第12章 演習問題解答
問題1:ボトルネック分析
解答
分析結果:
- 異常な処理時間:
- Permission loading (230ms) - 最大のボトルネック
- User query (120ms) - 過度に遅い
- Session creation (85ms) - 改善余地あり
- セキュリティ上の問題:
- MD5ハッシュ (15ms) - 脆弱で高速すぎる
改善策:
class OptimizedAuthService:
async def authenticate(self, username, password):
# 1. コネクションプーリングの活用
async with self.db_pool.acquire() as conn:
# 2. 効率的なクエリ(JOINで1回のクエリに)
user_with_permissions = await conn.fetchone("""

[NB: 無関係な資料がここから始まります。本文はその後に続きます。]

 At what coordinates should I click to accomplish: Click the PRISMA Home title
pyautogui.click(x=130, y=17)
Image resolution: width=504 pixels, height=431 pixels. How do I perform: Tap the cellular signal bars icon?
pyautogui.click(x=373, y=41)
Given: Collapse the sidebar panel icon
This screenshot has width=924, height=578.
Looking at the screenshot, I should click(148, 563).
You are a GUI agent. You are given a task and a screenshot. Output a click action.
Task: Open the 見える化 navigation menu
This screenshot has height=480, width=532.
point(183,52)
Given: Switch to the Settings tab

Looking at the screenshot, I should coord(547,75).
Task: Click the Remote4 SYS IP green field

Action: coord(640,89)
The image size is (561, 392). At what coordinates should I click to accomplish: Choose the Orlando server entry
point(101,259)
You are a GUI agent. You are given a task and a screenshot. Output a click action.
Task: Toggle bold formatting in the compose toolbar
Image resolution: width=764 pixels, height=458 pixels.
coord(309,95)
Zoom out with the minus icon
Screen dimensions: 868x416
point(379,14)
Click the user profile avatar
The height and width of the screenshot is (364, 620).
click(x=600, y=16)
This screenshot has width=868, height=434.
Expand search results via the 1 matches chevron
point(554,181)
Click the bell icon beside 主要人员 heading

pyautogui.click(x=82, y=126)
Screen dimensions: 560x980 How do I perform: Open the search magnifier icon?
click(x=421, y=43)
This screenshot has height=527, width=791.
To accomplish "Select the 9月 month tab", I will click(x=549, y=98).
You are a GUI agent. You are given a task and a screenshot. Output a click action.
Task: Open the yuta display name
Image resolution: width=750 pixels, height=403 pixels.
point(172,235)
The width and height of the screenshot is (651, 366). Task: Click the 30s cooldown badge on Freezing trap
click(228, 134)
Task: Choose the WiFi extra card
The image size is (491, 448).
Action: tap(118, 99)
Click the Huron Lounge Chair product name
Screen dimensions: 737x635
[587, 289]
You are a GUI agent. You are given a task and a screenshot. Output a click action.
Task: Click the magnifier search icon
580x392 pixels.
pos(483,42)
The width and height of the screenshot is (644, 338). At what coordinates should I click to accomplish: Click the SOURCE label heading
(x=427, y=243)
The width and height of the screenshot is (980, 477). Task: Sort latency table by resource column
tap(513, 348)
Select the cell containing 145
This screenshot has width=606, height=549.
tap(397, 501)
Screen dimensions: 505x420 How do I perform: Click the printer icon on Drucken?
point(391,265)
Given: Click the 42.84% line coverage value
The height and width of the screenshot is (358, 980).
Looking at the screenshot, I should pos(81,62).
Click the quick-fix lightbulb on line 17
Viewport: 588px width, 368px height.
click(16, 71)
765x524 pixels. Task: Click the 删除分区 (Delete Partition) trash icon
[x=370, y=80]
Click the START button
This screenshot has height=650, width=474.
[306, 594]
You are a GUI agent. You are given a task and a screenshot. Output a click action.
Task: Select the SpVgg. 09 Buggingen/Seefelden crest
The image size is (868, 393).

SELECT u.*, array_agg(p.permission) as permissions
FROM users u
LEFT JOIN user_permissions up ON u.id = up.user_id
LEFT JOIN permissions p ON up.permission_id = p.id
WHERE u.username = $1
GROUP BY u.id
""", username)
# 3. bcryptへの移行(セキュリティ強化)
if not await self.verify_password_async(
password, user_with_permissions['password_hash']
):
raise AuthenticationError()
# 4. 非同期セッション作成
session_task = self.create_session_async(user_with_permissions)
# 5. 権限情報はすでに取得済み
permissions = user_with_permissions['permissions']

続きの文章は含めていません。